• _Requests_
(1) According to the text on digitally printed fabrics, how many colors can screen printing use?
(2) In one to three sentences, explain why the text on digitally printed fabrics says digital printing can make the distance between repeats longer or drop repeats altogether.
(3) Write what comes next in the text on digitally printed fabrics, picking up after its final sentence.

• _Document section_
---------------
What's So Great About Digitally Printed Fabrics?

  

  Prints are typically screenprinted onto quilting cotton using a different screen for each color. This process requires careful registration and limits the number of colors that can be used to 16-20, depending on manufacturer. 

  Digital prints, on the other hand, can have as many colors as there are dyes. It’s potentially limitless. A design could easily be made with 30, 50 or 100 different colors and it would not affect the ability to print the design. Unlike screen printing, resolution is perfect every time and you’ll never get the halo that often occurs when two screen printed, complementary colors bump into each other. Digital printing also eliminates the need for cleaning screens and rinsing out inks giving an environmental.

  Without the need for screens, it also makes it possible to increase the length between repeats or even completely do away with them. You could actually print a 10-yard-long design that never repeated. This gives tremendous flexibility to the original artwork and allows for panoramic and/or photographic prints.
---------------
• _Data section_
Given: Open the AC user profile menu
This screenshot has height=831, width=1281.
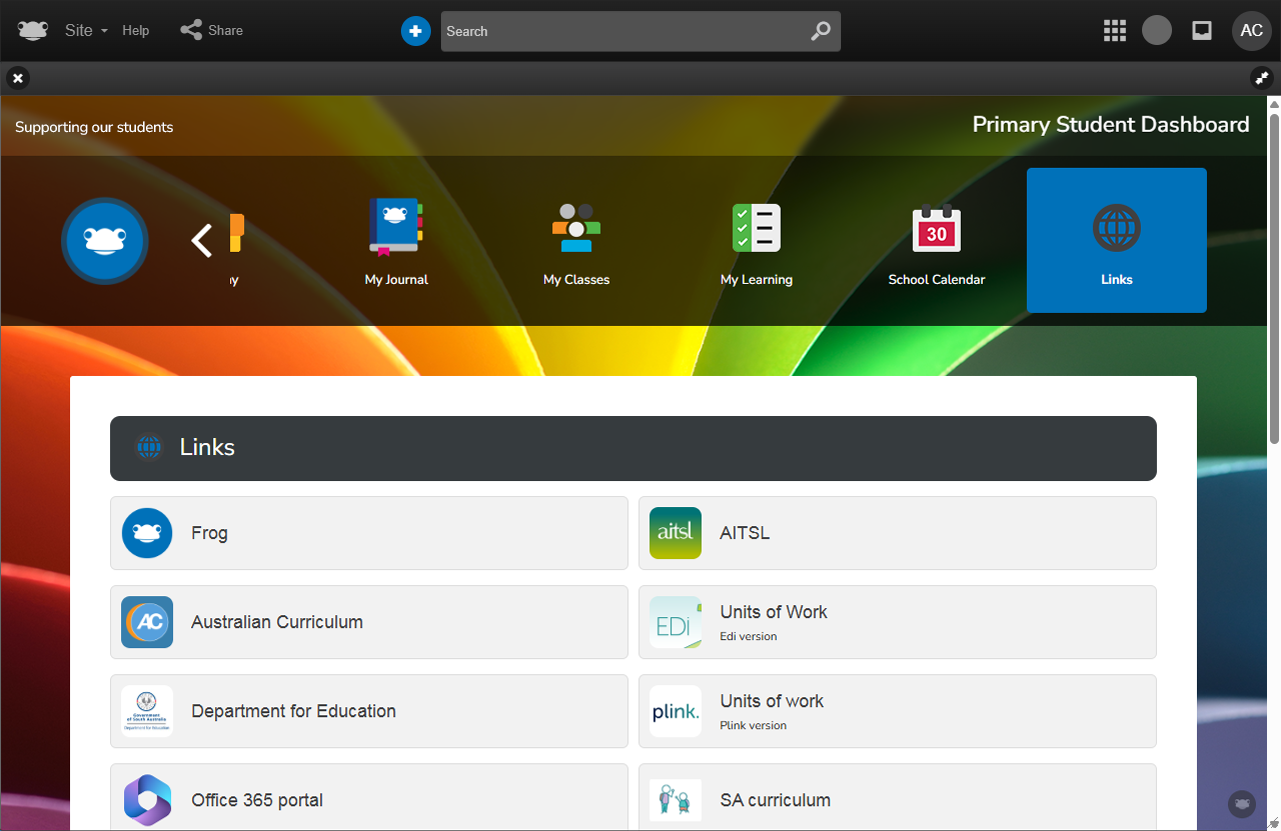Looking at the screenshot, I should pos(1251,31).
---------------
• _Expected answers_
(1) Screen printing is limited to 16 to 20 colors, depending on the manufacturer.

(2) Digital printing doesn't use screens, so the length between repeats can be increased or repeats can be dropped entirely. This means a design as long as 10 yards could be printed without ever repeating.

(3)
  The most common complaints about digitally printed fabric have been the cost and the color. Because of the nature of digital printing, including base cloth preparation, limited runs, dyes and machines, the cost per yard for the manufacturer is higher than traditional screen printing. This cost, naturally, gets passed on to the consumer and digital prints are typically a few dollars more per yard. The more limited the run, the higher the cost. 

  Talking with fellow sewists, the biggest complaint has been about color: lack of saturation and fading with both time and sun. This was a problem strictly with the quick turnaround fabrics. Many sewists I questioned complained that the blacks weren’t black enough and other colors were not as bright. Colors faded on fold lines. Each time the fabrics went through the wash cycle, they lost color.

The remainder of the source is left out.